Research
Disease development and progression are shaped by complex interactions between genetic, molecular, cellular, physiological, behavioural and environmental factors. As a result, people with the same diagnosis can differ substantially in how their disease progresses and how they respond to treatment. At the same time, biomedical research increasingly relies on diverse data, such as omics, medical imaging, clinical records, laboratory measurements, lifestyle information and patient-reported outcomes, which remain difficult to integrate and interpret together.
A New Approach to Biomedical AI
AIRIS (Mechanism-Informed Multimodal Generative AI for Causal and Dynamical Modelling in Biomedical Research) is developing a new generation of Generative AI specifically designed for biomedical research. By combining complex biomedical data with biological and mechanistic knowledge, AIRIS aims to go beyond conventional, correlation-based AI towards a better understanding of the processes driving disease and uncover novel biomarkers and potential therapeutic targets.
What is Generative AI?
Generative AI refers to AI systems that can create new content or information based on patterns learned from existing data. In biomedical research, this can include generating hypotheses, models, synthetic data or predictions. AIRIS goes a step further and aims to develop a generative AI platform that builds and reasons with mechanistic models of disease.

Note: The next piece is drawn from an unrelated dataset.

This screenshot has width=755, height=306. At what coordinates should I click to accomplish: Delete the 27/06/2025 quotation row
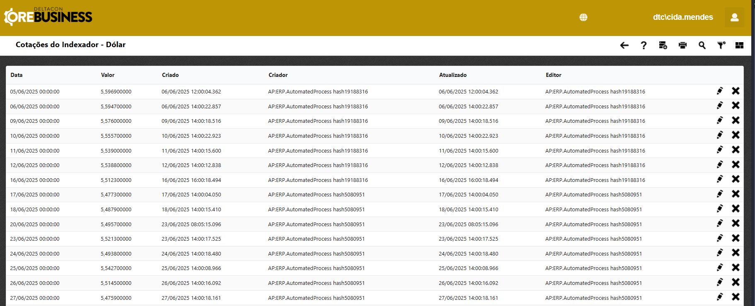click(736, 297)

From Correlations to Mechanisms
A defining feature of AIRIS is its mechanism-informed approach. By integrating Generative AI with causal graphs, dynamic models and biological knowledge, AIRIS will model disease processes across scales – from molecules and cells to tissues, organs and patients. These capabilities come together in the AIRIS platform, which will support biomedical discovery and predictive and personalised medicine. The AI collaborator will support researchers throughout the entire scientific discovery process, enabling them to understand the development of complex diseases and their underlying pathways, and to explore how disease trajectories could change under different interventions.